Hmm but in the 2. technique and "either allocate the page directly" case,
it's not just the virtual address, right? So we should be saying that
SLAB_VIRTUAL won't help with that case, but hopefully it's also less
common/harder to exploit? I'm not sure though - kmalloc() in SLUB will pass
anything larger than order-1 (8kB) directly to the page allocator via
kmalloc_large() so it will bypass both CONFIG_RANDOM_KMALLOC_CACHES and
SLAB_VIRTUAL, AFAICS?

> +The first case can be addressed by separating objects of different types
> +into different slab caches. If a slab cache only contains objects of the
> +same type then directly turning an use-after-free into a type confusion is
> +impossible as long as the slab page that contains the victim object remains
> +assigned to that slab cache.
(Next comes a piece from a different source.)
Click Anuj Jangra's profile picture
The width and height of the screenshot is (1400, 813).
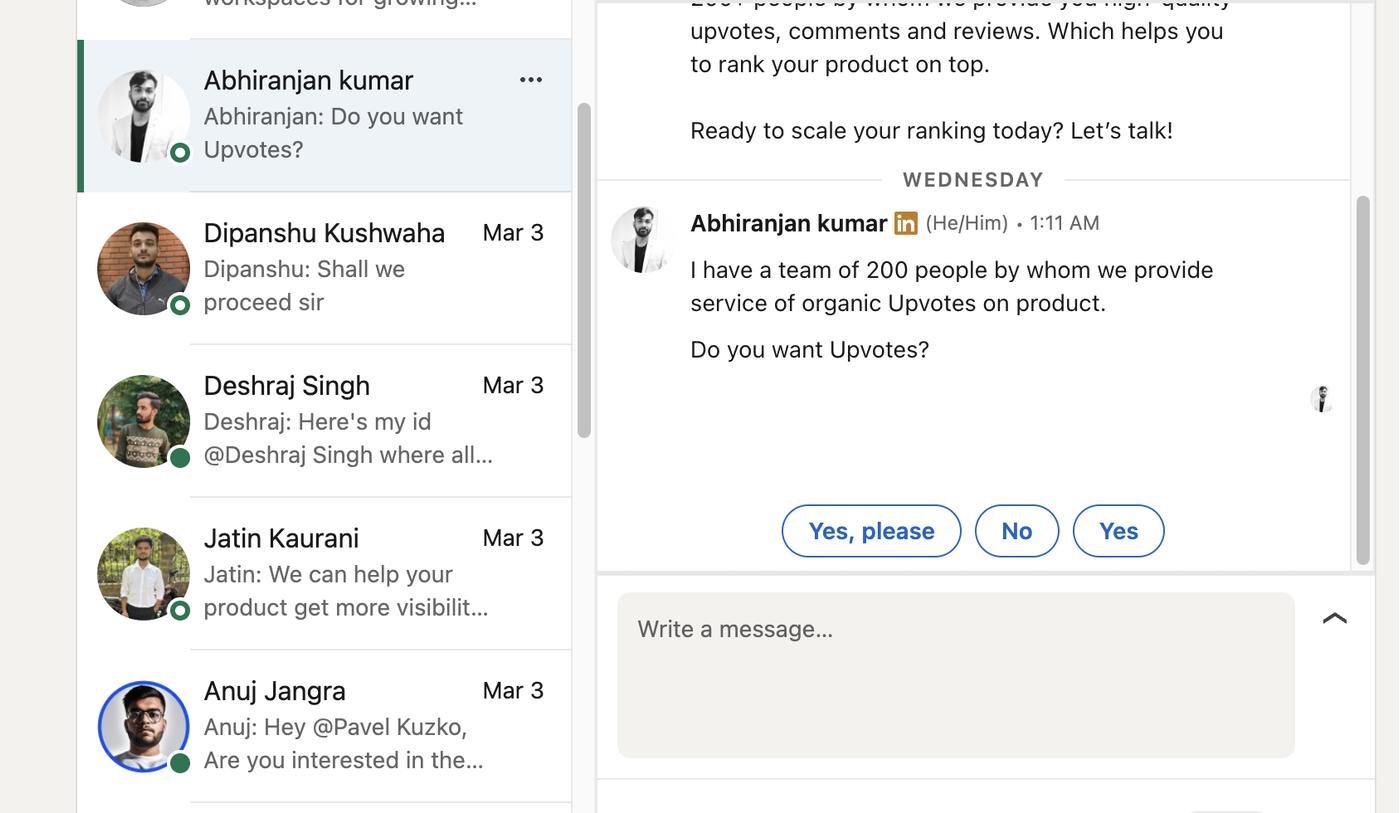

This type of mitigation is easily bypassable
> +by cross-cache attacks: if the attacker can make the slab allocator return
> +the page containing the victim object to the page allocator and then make
> +it use the same page for a different slab cache, type confusion becomes
> +possible again. Addressing the first case is therefore only worthwhile if
> +cross-cache attacks are also addressed. AUTOSLAB uses a combination of
> +probabilistic mitigations for this. SLAB_VIRTUAL addresses the second case

As Kees mentioned - I don't think you're talking about
CONFIG_RANDOM_KMALLOC_CACHES here, but it should be mentioned. Comparison of
the combination of both with AUTOSLAB could be also interesting, if
clarified it's not mainline, so unaware readers are not confused.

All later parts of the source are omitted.